Open Source Tape Backups (Bareos)

In this post I’m going to take you through some of the background surrounding data backups, tapes vs disk vs cloud, as well as an actual tutorial for the option that worked best for one of my clients – BareOS. Before getting into the general discussion of storage mediums, it’s probably important to note that there is currently some controversy surrounding BareOS vs Bacula.

BareOS vs Bacula
My fellow Linux System Administrators have probably heard of Bacula at some point. It’s old as dirt, and yes that’s a compliment. Tivoli, NetBackup and many of the other “old guard” products operate on the same principles as Bacula. Bacula became popular with the open-source community for obvious reasons, it was fully open-source, and performed the very important task of Tape-Based backups, and it performed them reliably. Everything from a single tape drive to a massive barcode reading robot library works with Bacula. Unfortunately at some point, the bacula developers decided to split the project into a FOSS and a premium / enterprise tree. The argument used for this was to ensure continued attention to the code, as working on it for free was no longer viable. We’ve seen this happen before with MySQL, and it often spells the end of a great product. Up until 2010, Bacula as a FOSS option was dying. Code was still being written for the Enterprise version, but it wasn’t making it’s way to the FOSS side (predictable). Then Bacula forked, and BareOS was created. BareOS was created with the idea of remaining FOSS, with no “premium” code branch. BareOS developers could make money on services / consulting / stable code branches, but that’s it.

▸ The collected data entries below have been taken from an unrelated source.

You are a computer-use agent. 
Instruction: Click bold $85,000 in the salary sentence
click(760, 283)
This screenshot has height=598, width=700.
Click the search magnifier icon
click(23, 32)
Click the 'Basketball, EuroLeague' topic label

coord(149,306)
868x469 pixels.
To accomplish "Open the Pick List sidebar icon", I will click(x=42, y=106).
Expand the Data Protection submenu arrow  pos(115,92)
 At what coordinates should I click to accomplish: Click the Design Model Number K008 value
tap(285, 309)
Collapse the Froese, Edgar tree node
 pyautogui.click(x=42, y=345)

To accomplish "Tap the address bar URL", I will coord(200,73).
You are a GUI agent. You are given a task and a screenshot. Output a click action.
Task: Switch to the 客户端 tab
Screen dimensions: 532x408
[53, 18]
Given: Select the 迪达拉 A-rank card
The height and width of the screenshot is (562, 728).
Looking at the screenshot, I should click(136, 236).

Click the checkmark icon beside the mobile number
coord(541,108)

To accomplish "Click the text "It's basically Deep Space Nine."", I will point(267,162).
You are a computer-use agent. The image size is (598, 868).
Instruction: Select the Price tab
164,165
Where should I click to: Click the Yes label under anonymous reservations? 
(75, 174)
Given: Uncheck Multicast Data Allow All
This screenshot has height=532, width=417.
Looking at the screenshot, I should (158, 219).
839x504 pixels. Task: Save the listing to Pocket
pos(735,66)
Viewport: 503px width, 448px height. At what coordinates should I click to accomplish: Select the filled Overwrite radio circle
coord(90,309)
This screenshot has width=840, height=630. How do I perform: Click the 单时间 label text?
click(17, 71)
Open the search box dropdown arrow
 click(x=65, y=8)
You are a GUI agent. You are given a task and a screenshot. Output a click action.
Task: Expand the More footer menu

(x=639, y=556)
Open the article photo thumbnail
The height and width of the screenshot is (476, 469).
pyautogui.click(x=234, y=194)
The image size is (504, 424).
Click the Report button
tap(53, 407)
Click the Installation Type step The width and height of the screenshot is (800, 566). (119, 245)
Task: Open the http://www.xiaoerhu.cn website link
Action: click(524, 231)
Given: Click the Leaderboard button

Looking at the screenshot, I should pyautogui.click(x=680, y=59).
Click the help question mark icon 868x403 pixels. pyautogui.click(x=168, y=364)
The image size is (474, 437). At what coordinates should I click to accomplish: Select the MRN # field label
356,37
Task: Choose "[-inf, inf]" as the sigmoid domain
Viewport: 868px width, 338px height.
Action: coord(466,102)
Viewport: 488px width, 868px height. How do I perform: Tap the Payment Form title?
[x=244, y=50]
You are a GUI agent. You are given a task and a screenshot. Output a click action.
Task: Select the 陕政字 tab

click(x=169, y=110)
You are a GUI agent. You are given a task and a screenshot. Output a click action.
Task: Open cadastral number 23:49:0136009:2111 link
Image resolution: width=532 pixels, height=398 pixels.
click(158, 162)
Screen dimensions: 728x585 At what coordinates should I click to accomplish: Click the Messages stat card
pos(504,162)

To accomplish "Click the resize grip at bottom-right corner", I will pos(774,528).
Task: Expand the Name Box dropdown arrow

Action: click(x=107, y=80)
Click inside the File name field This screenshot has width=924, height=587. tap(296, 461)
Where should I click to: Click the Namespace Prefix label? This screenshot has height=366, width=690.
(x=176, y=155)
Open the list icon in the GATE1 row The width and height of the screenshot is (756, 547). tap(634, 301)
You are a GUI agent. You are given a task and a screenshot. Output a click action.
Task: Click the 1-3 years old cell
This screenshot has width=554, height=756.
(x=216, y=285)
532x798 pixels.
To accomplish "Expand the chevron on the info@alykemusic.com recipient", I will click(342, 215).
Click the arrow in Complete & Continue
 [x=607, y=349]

Fast forward to today and BareOS has evolved to be far superior to Bacula in it’s feature set. BareOS maintains compatibility with Bacula at various levels, but not without sacrificing functionality. I chose to forgo Bacula compatibility, since we use some of the new features. So why does this matter? Well the fork between Bacula and BareOS has resulted in a lawsuit between Bacula and BareOS. Look here: Why a Lawsuit – Bacula and here: Why a Lawsuit – BareOS. Among other things, Bacula accuses BareOS of stealing enterprise code and using it in BareOS. I obviously have no idea is this accusation is true. What I can say however, is that the BareOS community is vibrant and alive. Bacula’s is not. New features are coming out constantly for BareOS and bugs are squashed quickly. In no way can I say the same for Bacula. Add to that, the fact that BareOS provides pre-built binaries for Windows and repos for all major Os distributions through the use of Open Build Server. Other new features are here: BareOS New Features. Given that BareOS code is fully FOSS, and the community is vibrant, it’s not going away anytime soon as far as I can see.

Tape vs Disk vs Cloud
So what on earth would drive me to use tape based backups? After all, isn’t that a dead technology? With disk based systems offering Deduplication, great new innovations such as AWS Storage Gateway, I’m clearly nuts. Well not so fast. New tools in the arsenal are a great thing, but tape still has a place. As it so happens with this particular client, they already were in the possession of an LTO-5 Superloader, fully populated with tapes. Given the initial investment was already made, tossing it out the window would be incredibly irresponsible. Even if the initial investment wasn’t made though, tape offers something that is easy to understand, price. Tapes are cheap, really, really cheap. You an buy a 2.5TB (native) / 6.25TB (compressed) LTO-6 tape for about $80. While you can buy a 2.5-3TB (native) 7200RPM SATA hard drive for around $110 as of this writing, that is not going to get you hot-swap capabilities, nor does it account for the fact that you’ll probably have to buy some over-priced hot-swap tray embedded version for most enterprises. That’s going to run more around $450 as of this writing.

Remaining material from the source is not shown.